M. Honda, qui occupa, lors de son passage au Ministère des Finances, plusieurs postes importants en tant que délégué auprès des missions diplomatiques en Europe, aux Etats-Unis, en ex-URSS et à la Banque Mondiale, est également reconnu pour son expérience dans le domaine de la coopération économique internationale. Il est donc jugé très qualifié pour présenter et défendre la position du gouvernement sur ces questions.

 

On peut donc tirer deux leçons principales de la nomination de M. Honda comme ambassadeur en Suisse. D’abord, même si le nouvel ambassadeur du Japon ne sera pas nécessairement toujours impliqué dans les discussions à l’intérieur des  organisations citées ci-dessus, son envoi en Suisse dénote dans tous les cas le désir de M. Abe de promouvoir sa politique économique (souvent surnommée “Abenomics“) au niveau international, et de dépêcher des hommes de confiance pour s’en faire l’avocat à l’étranger. Cela correspond à la volonté bien connue du Premier Ministre de donner au Japon une diplomatie plus active et de renforcer le rôle du pays de par le monde.

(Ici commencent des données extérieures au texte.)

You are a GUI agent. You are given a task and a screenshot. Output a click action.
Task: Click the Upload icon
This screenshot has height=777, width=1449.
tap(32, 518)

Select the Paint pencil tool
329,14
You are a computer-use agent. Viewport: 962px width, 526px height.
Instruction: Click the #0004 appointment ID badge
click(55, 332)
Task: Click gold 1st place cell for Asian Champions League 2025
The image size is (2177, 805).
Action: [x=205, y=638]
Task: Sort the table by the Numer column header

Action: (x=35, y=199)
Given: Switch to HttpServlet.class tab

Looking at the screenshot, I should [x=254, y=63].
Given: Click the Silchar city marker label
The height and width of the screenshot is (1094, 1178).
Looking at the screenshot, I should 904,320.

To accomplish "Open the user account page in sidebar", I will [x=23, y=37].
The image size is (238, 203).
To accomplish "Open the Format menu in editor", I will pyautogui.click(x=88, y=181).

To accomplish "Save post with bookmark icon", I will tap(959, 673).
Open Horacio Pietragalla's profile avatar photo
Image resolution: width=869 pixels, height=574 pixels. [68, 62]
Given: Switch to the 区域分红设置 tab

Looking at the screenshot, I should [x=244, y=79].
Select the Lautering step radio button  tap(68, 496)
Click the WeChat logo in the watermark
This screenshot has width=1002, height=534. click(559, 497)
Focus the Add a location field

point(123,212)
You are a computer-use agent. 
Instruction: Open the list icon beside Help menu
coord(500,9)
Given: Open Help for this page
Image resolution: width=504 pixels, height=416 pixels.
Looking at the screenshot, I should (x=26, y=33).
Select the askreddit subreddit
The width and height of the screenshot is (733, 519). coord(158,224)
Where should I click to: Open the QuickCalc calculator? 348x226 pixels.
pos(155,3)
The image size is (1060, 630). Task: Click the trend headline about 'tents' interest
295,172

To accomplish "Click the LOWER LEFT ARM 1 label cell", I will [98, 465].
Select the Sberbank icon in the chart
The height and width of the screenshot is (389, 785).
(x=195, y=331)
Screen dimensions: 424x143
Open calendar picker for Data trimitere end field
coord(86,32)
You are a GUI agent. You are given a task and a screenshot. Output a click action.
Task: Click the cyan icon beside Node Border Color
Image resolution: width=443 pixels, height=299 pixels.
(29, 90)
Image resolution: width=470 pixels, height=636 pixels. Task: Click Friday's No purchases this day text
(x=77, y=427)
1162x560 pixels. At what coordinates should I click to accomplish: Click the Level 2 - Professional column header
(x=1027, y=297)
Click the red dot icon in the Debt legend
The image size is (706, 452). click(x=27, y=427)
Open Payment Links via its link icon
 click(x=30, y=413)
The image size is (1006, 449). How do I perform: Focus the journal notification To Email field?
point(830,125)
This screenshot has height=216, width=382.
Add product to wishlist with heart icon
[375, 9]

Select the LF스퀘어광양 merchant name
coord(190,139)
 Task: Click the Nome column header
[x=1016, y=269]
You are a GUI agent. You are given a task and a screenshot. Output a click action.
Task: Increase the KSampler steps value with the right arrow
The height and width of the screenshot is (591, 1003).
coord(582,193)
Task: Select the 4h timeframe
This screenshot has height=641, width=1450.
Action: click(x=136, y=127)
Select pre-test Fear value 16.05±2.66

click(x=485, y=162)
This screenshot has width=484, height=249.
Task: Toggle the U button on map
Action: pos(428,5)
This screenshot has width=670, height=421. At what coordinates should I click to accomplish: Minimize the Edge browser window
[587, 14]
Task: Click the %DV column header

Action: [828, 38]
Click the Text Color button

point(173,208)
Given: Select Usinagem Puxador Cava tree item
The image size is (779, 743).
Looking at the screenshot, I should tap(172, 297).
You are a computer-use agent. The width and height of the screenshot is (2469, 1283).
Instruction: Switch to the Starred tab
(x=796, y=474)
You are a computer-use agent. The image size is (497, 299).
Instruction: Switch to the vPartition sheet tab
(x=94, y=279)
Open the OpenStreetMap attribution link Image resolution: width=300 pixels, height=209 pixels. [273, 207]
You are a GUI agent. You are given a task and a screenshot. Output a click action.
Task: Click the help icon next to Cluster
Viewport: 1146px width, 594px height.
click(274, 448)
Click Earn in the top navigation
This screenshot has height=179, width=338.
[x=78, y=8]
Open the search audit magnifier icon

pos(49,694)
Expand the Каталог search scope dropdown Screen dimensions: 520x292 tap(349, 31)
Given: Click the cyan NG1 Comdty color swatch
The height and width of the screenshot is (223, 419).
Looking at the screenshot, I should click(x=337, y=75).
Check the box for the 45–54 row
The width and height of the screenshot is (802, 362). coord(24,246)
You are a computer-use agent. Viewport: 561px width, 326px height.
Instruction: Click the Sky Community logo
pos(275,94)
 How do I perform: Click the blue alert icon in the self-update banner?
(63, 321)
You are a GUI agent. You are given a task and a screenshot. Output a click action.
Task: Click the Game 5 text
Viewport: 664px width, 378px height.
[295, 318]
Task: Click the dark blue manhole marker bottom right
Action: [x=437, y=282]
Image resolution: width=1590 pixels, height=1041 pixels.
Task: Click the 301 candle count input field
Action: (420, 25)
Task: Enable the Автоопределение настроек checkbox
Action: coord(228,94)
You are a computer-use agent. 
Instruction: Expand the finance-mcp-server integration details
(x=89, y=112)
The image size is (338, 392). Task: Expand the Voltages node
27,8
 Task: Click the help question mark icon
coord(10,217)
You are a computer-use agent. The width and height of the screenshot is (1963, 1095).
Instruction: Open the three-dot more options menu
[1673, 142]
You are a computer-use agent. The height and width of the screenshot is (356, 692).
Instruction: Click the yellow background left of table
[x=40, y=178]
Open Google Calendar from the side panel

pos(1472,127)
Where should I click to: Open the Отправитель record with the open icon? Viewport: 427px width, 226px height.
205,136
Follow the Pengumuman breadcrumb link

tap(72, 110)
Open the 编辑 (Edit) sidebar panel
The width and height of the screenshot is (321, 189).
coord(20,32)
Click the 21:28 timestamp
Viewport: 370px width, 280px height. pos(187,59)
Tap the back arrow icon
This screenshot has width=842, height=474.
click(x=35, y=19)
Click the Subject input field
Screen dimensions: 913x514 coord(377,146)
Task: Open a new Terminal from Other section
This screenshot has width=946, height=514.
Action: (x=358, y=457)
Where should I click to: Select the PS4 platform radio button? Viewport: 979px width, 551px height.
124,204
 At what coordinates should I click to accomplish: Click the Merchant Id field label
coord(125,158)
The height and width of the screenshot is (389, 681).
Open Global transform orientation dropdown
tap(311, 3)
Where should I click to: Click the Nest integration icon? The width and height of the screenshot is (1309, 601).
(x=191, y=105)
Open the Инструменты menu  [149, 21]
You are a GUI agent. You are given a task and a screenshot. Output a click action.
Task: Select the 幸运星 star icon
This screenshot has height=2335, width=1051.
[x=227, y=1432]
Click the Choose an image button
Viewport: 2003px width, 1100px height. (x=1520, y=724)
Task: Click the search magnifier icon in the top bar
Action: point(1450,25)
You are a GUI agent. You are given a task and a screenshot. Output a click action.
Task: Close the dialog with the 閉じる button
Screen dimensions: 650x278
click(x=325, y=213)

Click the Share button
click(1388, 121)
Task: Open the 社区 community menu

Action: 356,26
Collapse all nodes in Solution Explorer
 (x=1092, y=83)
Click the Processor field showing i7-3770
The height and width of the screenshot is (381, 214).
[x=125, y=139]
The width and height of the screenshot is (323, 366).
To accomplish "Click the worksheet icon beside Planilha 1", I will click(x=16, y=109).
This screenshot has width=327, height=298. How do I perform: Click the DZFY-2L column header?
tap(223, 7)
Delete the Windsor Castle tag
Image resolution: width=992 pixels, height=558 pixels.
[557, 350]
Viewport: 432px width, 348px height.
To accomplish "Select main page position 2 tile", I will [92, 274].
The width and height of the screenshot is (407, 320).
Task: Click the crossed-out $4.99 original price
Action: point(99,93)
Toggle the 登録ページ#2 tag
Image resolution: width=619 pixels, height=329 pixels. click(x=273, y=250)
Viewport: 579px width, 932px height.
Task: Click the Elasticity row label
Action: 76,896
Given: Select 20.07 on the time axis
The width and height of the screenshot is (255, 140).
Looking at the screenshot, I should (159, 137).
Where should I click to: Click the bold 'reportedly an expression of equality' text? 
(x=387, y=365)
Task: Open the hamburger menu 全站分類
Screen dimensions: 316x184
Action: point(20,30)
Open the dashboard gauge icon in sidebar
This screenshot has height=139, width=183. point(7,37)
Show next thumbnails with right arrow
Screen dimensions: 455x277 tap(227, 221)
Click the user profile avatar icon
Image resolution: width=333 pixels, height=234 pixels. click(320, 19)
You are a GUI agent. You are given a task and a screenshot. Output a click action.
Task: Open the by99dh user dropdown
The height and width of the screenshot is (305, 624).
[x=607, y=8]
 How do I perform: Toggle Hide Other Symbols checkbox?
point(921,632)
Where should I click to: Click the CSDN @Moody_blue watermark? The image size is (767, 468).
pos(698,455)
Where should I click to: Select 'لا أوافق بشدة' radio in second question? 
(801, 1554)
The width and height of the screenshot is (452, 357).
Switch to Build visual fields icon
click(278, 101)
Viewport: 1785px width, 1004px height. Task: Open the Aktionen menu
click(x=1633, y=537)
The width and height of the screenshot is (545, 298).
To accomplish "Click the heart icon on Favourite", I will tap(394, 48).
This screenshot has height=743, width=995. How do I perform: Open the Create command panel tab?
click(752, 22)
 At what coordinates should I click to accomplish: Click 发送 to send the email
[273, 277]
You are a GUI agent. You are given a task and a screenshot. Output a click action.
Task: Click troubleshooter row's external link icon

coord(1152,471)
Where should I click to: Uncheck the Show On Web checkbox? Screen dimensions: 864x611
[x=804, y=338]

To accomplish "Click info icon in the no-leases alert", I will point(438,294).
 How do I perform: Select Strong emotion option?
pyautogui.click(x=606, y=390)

Deuxièmement, l’envoi en Suisse d’un homme aussi proche du pouvoir que M. Honda est un rappel de l’avantage que représente pour notre pays la capacité d’accueillir tant d’importantes organisations internationales et de stimuler des discussions auxquelles participent les grands de ce monde. Cette ouverture fait la force de la Suisse et renforce son attrait pour ses partenaires. Voilà une leçon que ceux qui prônent le repli de notre pays sur lui-même, sa fermeture et sa transformation en forteresse insulaire feraient bien de retenir.  

Antoine Roth

Antoine Roth est professeur assistant à l'Université du Tohoku à Sendai, au Japon. Genevois d'origine, il a obtenu un Master en Etudes Asiatiques à l’Université George Washington, et un Doctorat en Politique Internationale à l'Université de Tokyo. Il a également effectué un stage de six mois à l'Ambassade de Suisse au Japon. Il se passionne pour les questions sociales et politiques qui touchent le Japon et l’Asie de l’Est en général.